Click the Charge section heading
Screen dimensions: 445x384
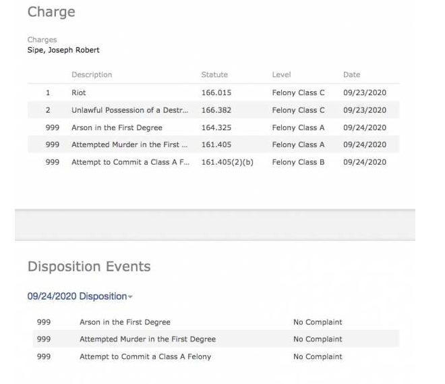51,12
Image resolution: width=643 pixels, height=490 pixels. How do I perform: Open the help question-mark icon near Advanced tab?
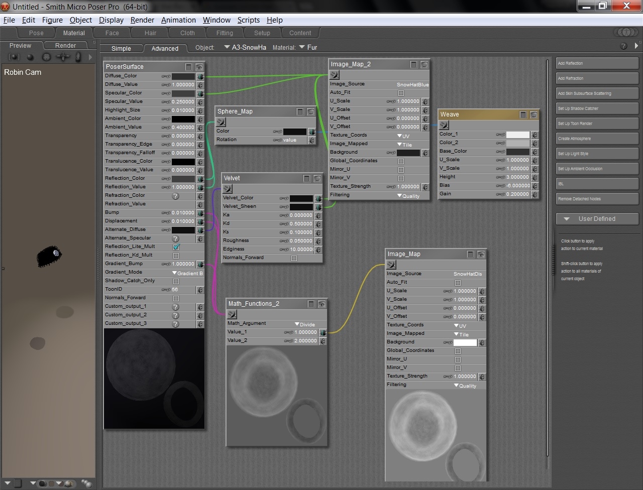pyautogui.click(x=623, y=46)
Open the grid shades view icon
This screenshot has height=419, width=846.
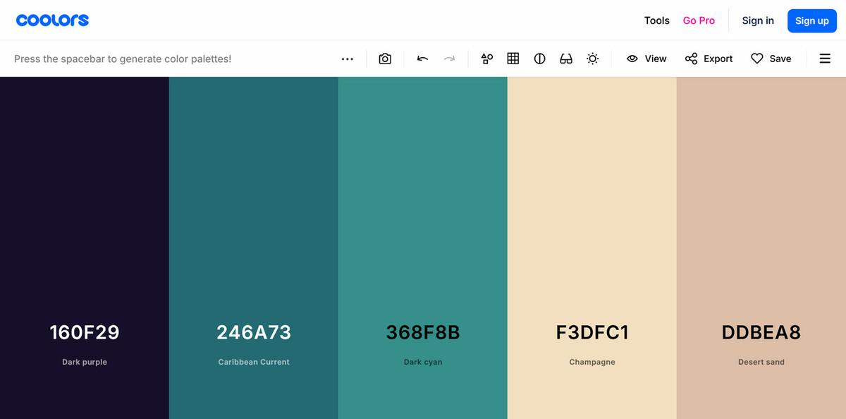pyautogui.click(x=513, y=59)
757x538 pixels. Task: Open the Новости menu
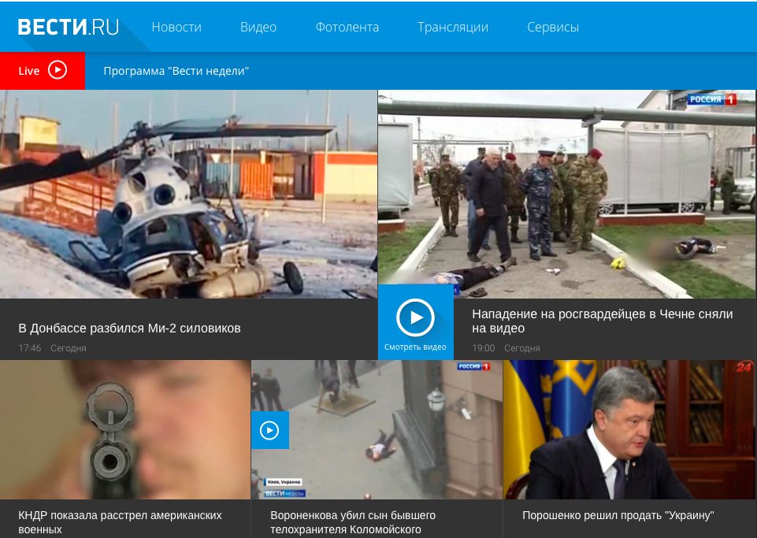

YOUR OBJECTIVE | Only the lines from the one containing "Screen dimensions: 445x384" through the last line of the entries above belong in the copy; reproduce them exactly and drop every picture.

RESULT OF THIS EXERCISE |
Screen dimensions: 445x384
51,12
Image resolution: width=643 pixels, height=490 pixels. How do I perform: Open the help question-mark icon near Advanced tab?
pyautogui.click(x=623, y=46)
Open the grid shades view icon
This screenshot has height=419, width=846.
pyautogui.click(x=513, y=59)
757x538 pixels. Task: Open the Новости menu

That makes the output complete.